Two of the less wilted pumpkins being reserved for the cabin table, the residue were minced up on the spot for the general regalement. But the soft bread, sugar, and bottled cider, Captain Delano would have given the Spaniards alone, and in chief Don Benito; but the latter objected; which disinterestedness, on his part, not a little pleased the American; and so mouthfuls all around were given alike to whites and blacks; excepting one bottle of cider, which Babo insisted upon setting aside for his master.
Here it may be observed that as, on the first visit of the boat, the American had not permitted his men to board the ship, neither did he now; being unwilling to add to the confusion of the decks.
Not uninfluenced by the peculiar good humour at present prevailing, and for the time oblivious of any but benevolent thoughts, Captain Delano, who from recent indications counted upon a breeze within an hour or two at furthest, despatched the boat back to the sealer with orders for all the hands that could be spared immediately to set about rafting casks to the watering-place and filling them. Likewise he bade word be carried to his chief officer, that if against present expectation the ship was not brought to anchor by sunset, he need be under no concern, for as there was to be a full moon that night, he (Captain Delano) would remain on board ready to play the pilot, should the wind come soon or late.
As the two captains stood together, observing the departing boat- the servant as it happened having just spied a spot on his master's velvet sleeve, and silently engaged rubbing it out- the American expressed his regrets that the San Dominick had no boats;none, at least, but the unseaworthy old hulk of the long-boat, which, warped as a camel's skeleton in the desert, and almost as bleached, lay pot-wise inverted amidships, one side a little tipped, furnishing a subterraneous sort of den for family groups of the blacks, mostly women and small children; who, squatting on old mats below, or perched above in the dark dome, on the elevated seats, were descried, some distance within, like a social circle of bats, sheltering in some friendly cave; at intervals, ebon flights of naked boys and girls, three or four years old, darting in and out of the den's mouth.

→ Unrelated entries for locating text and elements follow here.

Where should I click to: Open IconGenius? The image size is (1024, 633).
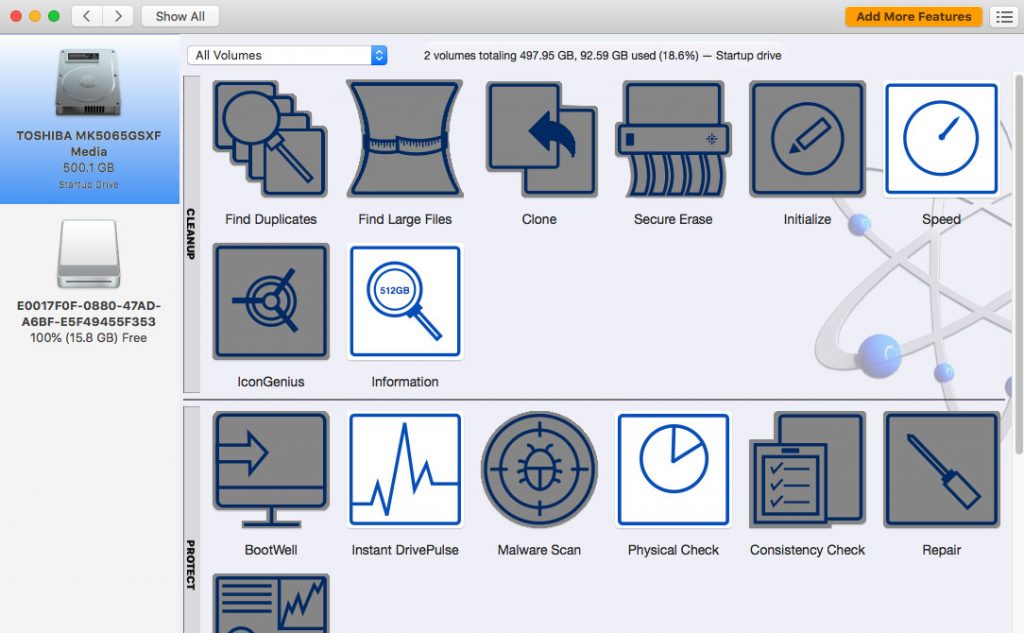click(270, 301)
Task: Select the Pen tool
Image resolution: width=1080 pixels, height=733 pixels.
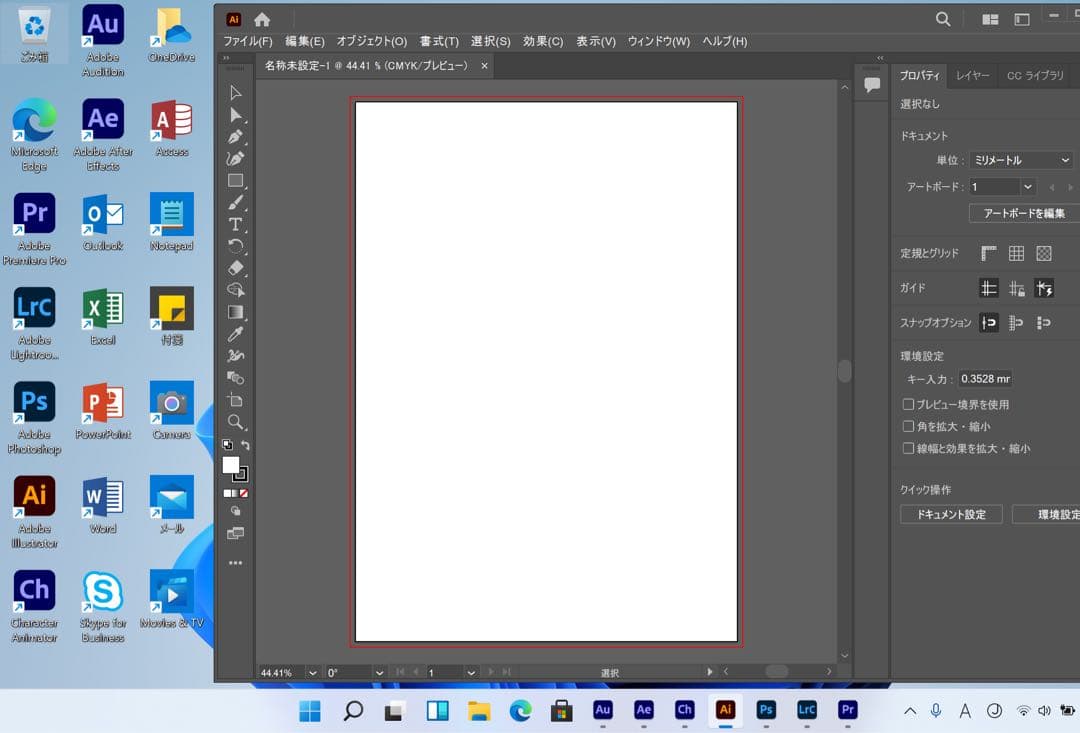Action: pos(236,135)
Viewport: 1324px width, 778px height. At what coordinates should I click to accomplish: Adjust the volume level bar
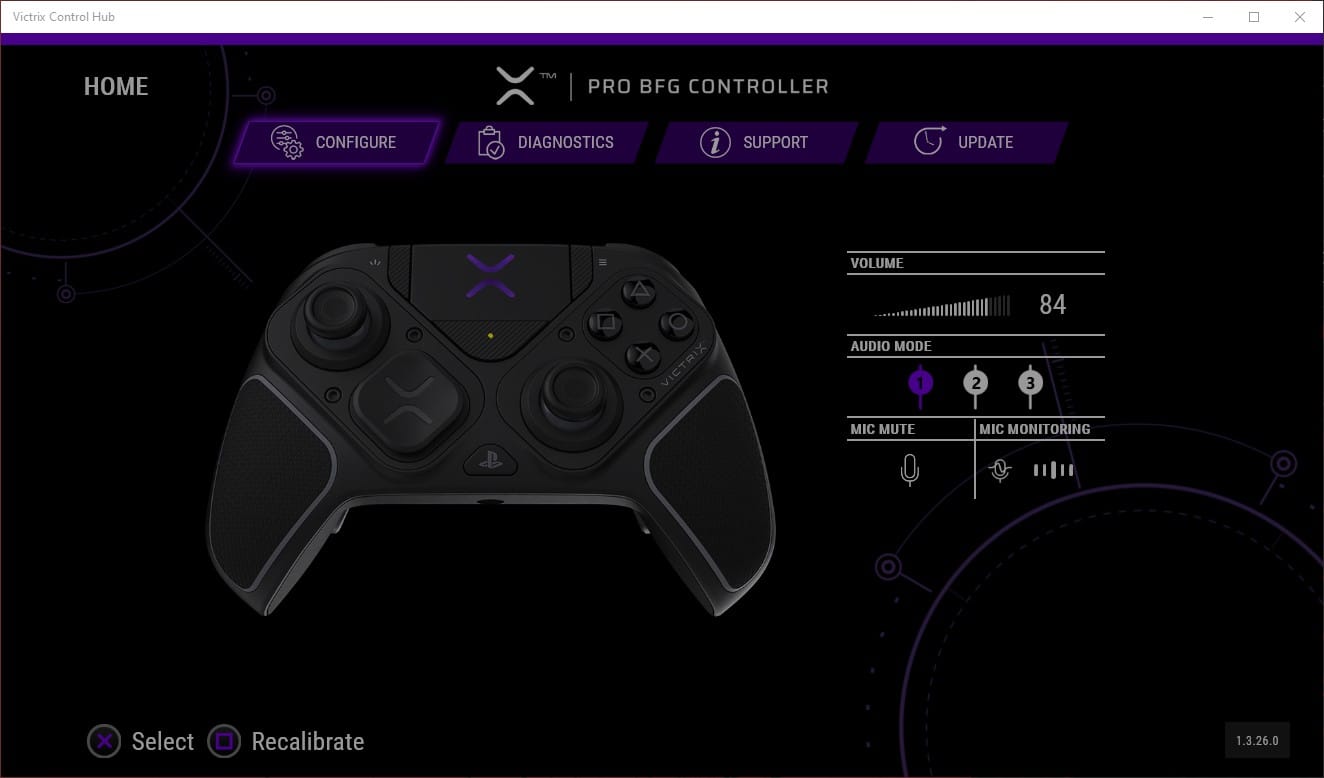tap(941, 305)
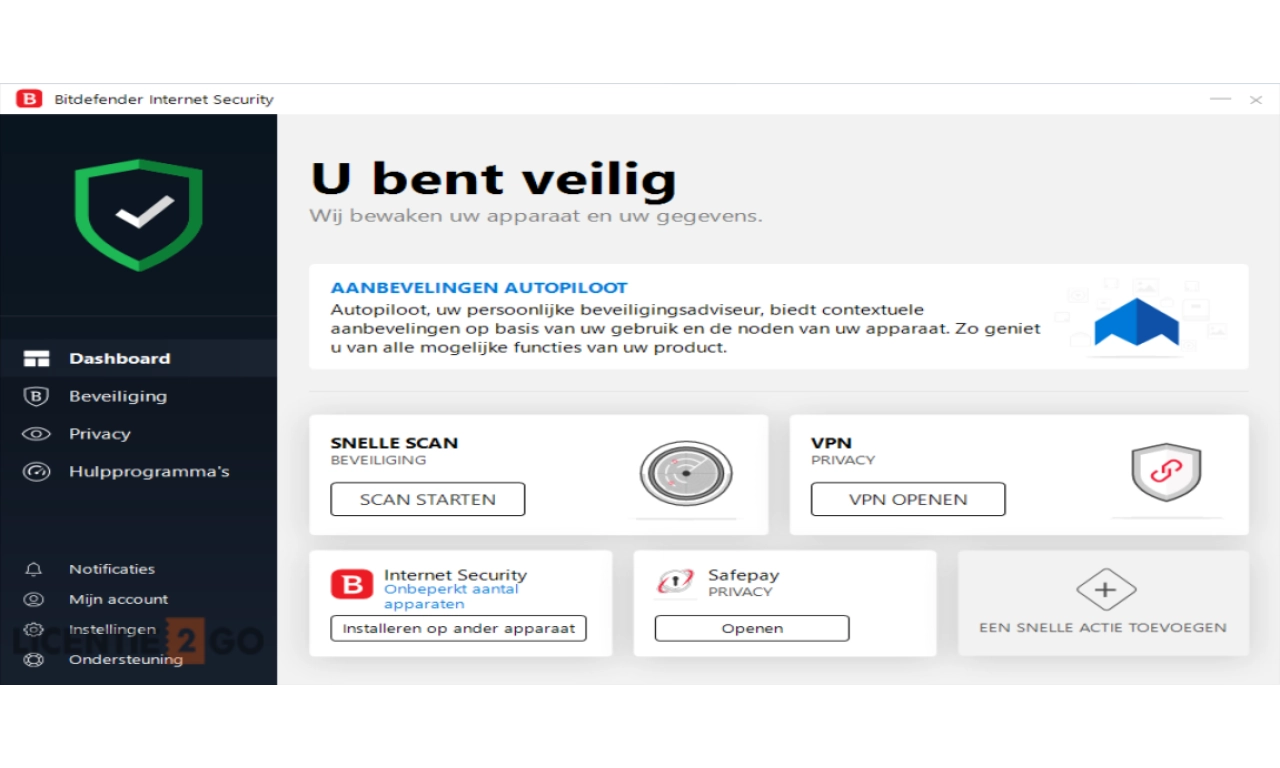Click the plus icon to add quick action
The width and height of the screenshot is (1280, 768).
(x=1105, y=590)
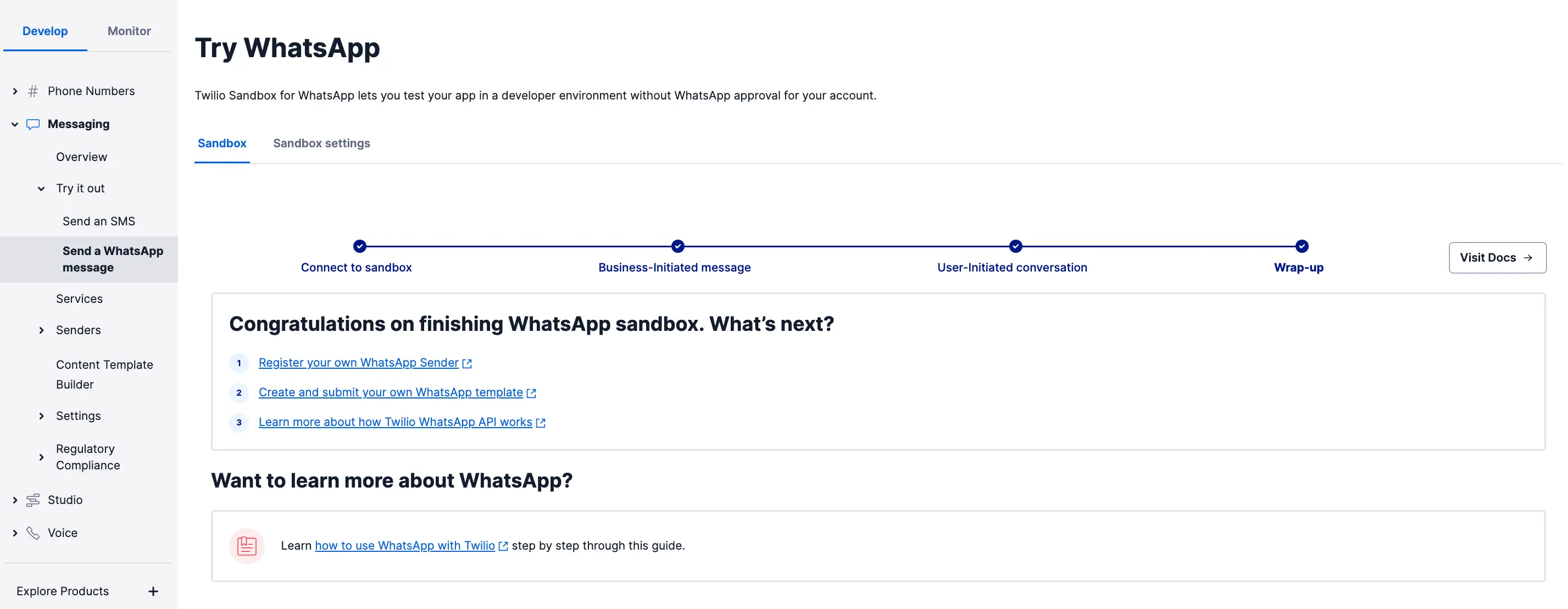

"Had you three or four boats now, Don Benito," said Captain Delano, "I think that, by tugging at the oars, your Negroes here might help along matters some.- Did you sail from port without boats, Don Benito?""They were stove in the gales, Senor."
"That was bad. Many men, too, you lost then. Boats and men.- Those must have been hard gales, Don Benito.""Past all speech," cringed the Spaniard.
"Tell me, Don Benito," continued his companion with increased interest, "tell me, were these gales immediately off the pitch of Cape Horn?""Cape Horn?- who spoke of Cape Horn?"
"Yourself did, when giving me an account of your voyage,"answered Captain Delano with almost equal astonishment at this eating of his own words, even as he ever seemed eating his own heart, on the part of the Spaniard. "You yourself, Don Benito, spoke of Cape Horn," he emphatically repeated.
The Spaniard turned, in a sort of stooping posture, pausing an instant, as one about to make a plunging exchange of elements, as from air to water.